Shared Memories — As staff photographer for The New York Times, Chester Higgins captured Black culture and spiritual connection like no other. A new exhibition celebrates his life and impact.
Standing at the cusp of his 80th birthday, Chester Higgins Jr. is a monumental force in photography that began with a call to spirit. Hailing from Fairhope, Alabama, Higgins came of age during the final decades of segregation in the American South. His grandparents lived with the family after their home was burned by the Ku Klux Klan after his grandfather, a minister, paid poll taxes so members of the community could vote.

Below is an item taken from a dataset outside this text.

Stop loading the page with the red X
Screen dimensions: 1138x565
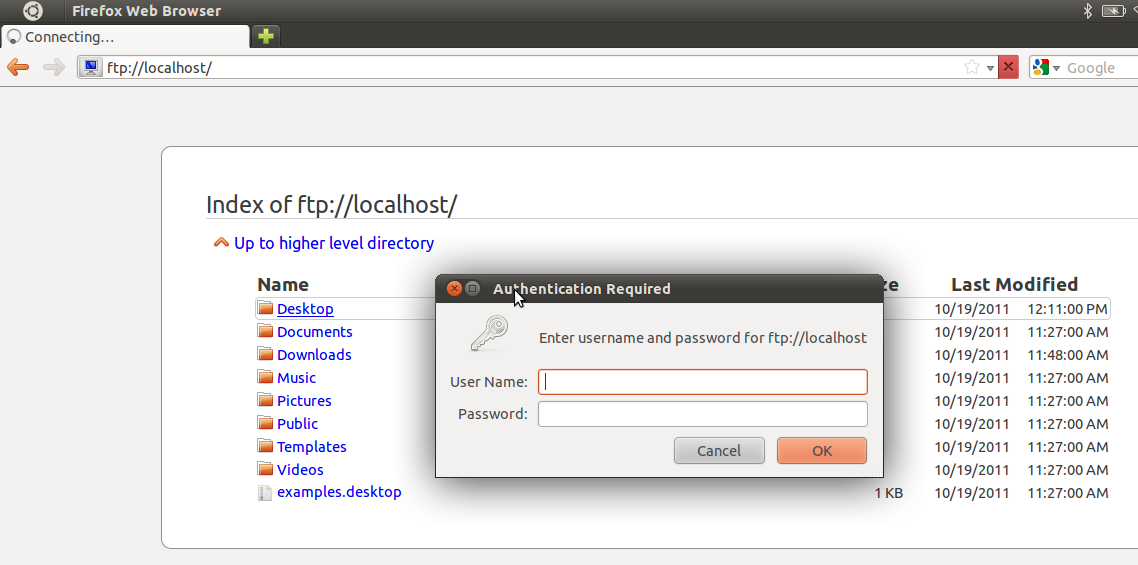pos(1008,68)
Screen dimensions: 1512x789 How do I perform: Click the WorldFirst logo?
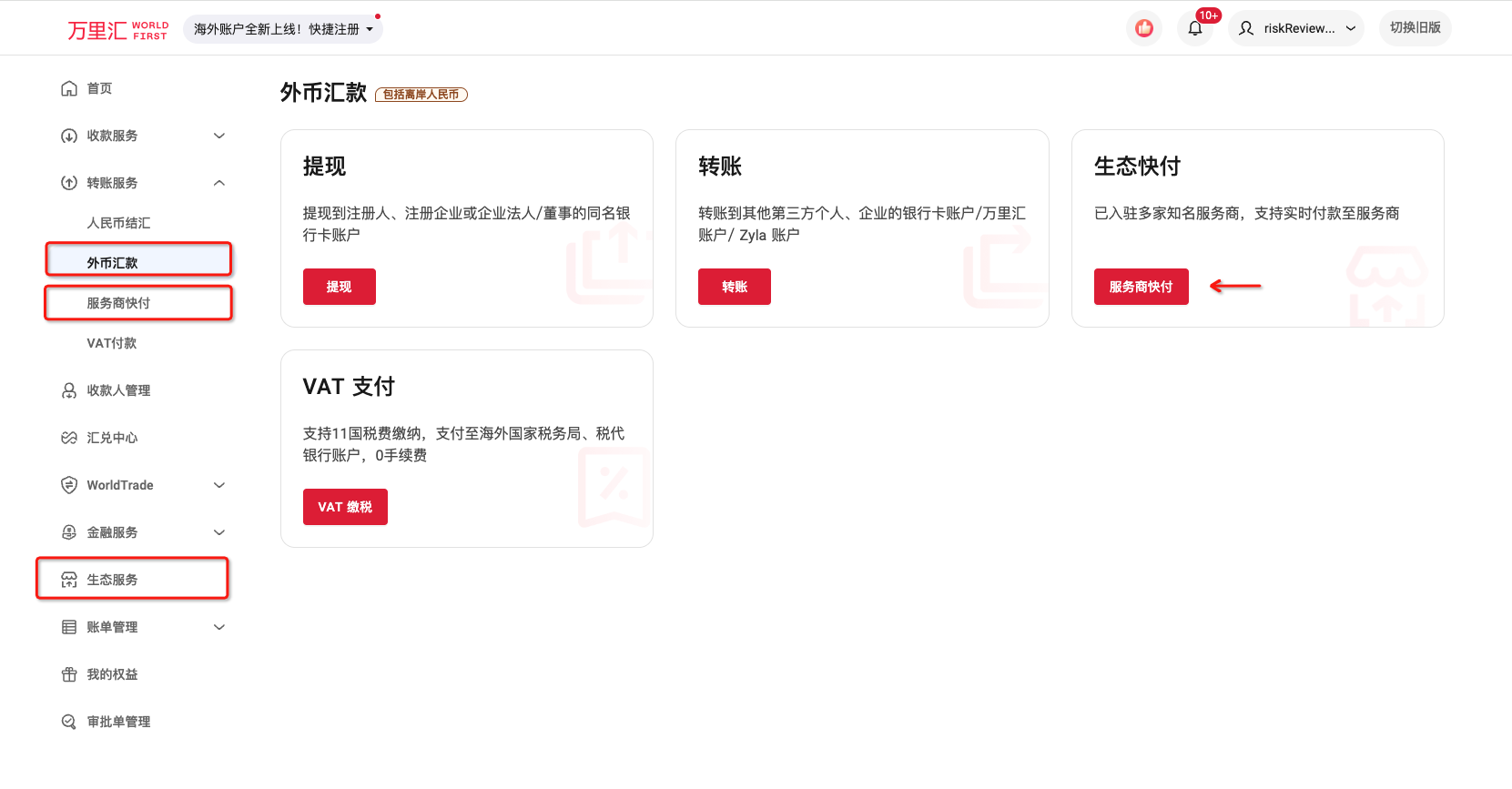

One night, nine-year-old Higgins witnessed an apparition; his grandfather recognised it as a call to Scripture, and the young boy intuitively understood, securing his minister license in September 1957, shortly before his tenth birthday. He became attuned to the presence of a world of Spirit existing parallel to our own after a near-death experience. “I saw the world I was leaving and a world I didn’t know; it was a whole other Cosmos,” Higgins says. “I tried to parse it out by looking at the contours of the most extreme behaviour about life. I’ve come to understand that Spirit is in charge of everything and that it all exists at the pleasure of Spirit.”

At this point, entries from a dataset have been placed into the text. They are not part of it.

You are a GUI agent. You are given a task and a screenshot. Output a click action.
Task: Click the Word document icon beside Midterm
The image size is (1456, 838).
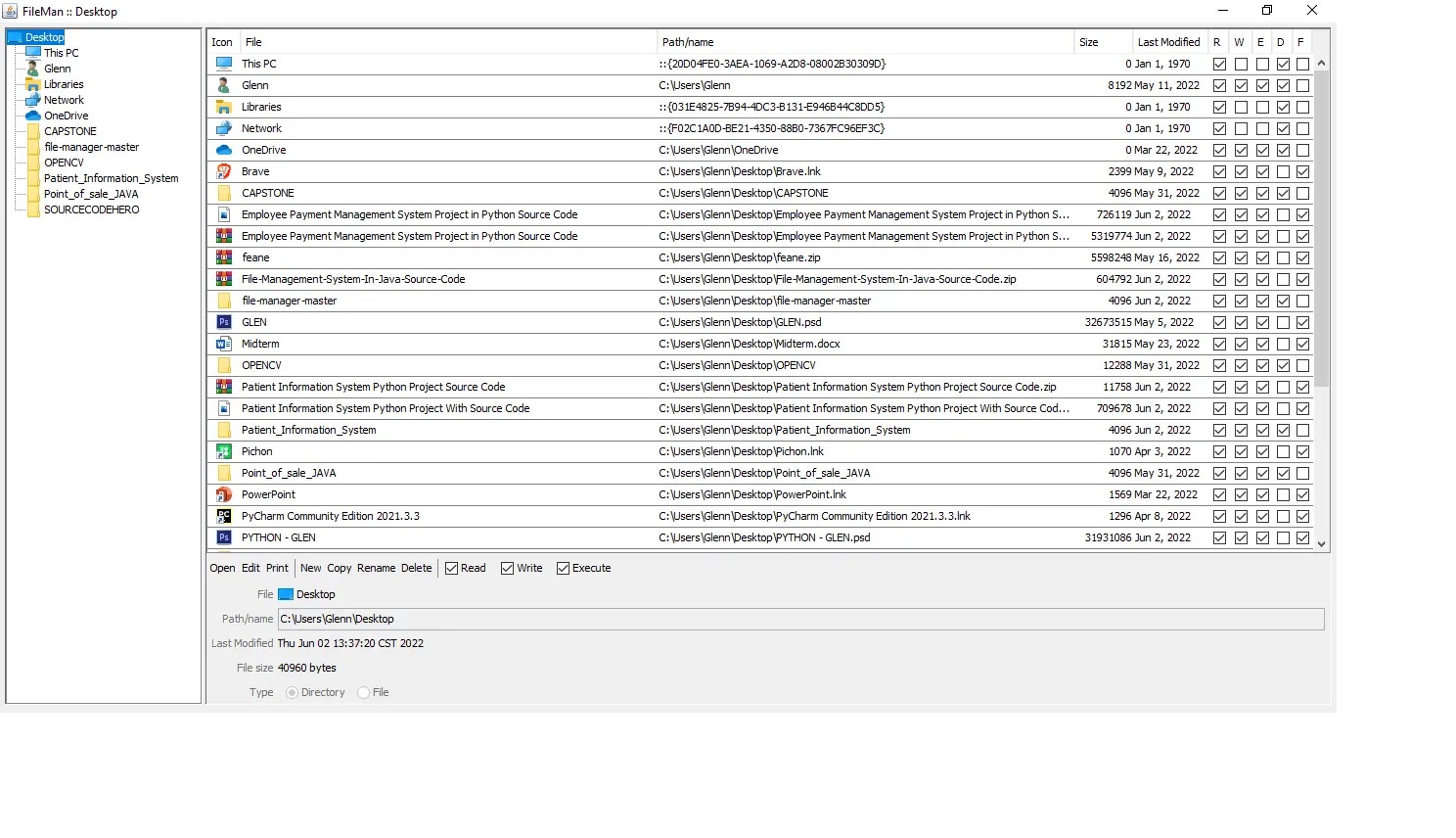point(224,344)
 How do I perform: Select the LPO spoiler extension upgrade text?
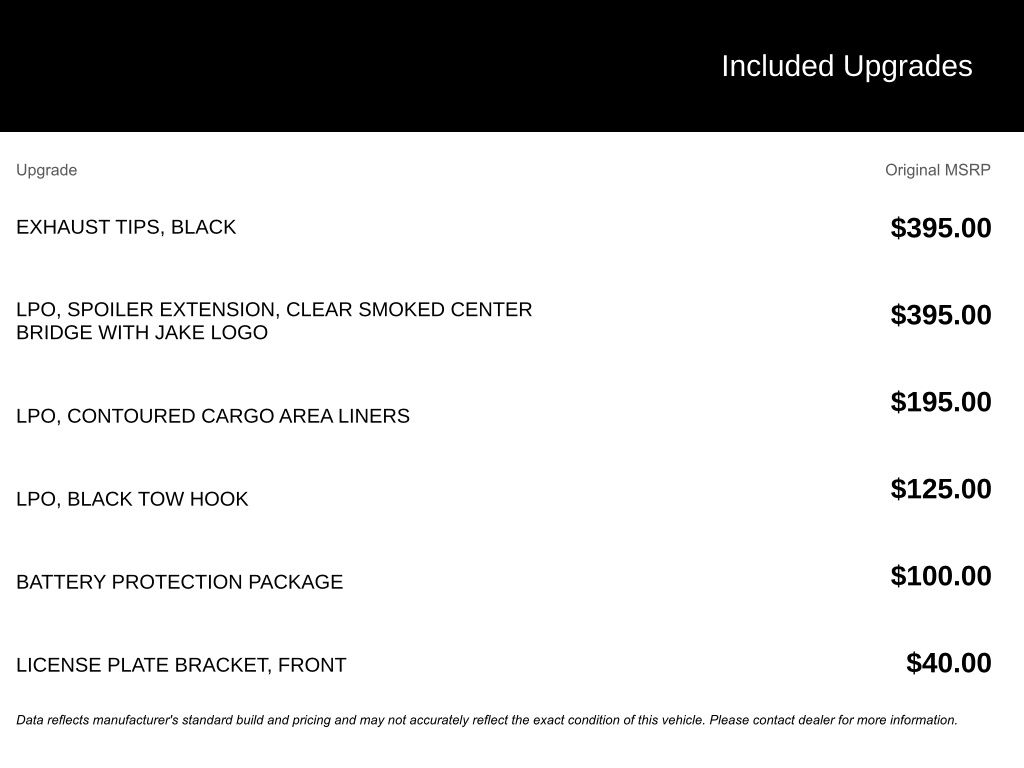point(274,321)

Whether making a pilgrimage to the banks of Egypt’s Lake Nasser to dance in honour of ancient spirits or gathering for a Vodoum purification ceremony in Gonaives, Haiti, Higgins follows the call of Spirit from the continent across the diaspora, tracing roots to the fruits in the tree of life to create a luminous portrait of Black life over six decades. Now Higgins brings together more than 40 works made around the globe, from the streets of Harlem to mountains of Ethiopia with the exhibition, Shared Memories, at Bruce Silverstein in New York through June 20.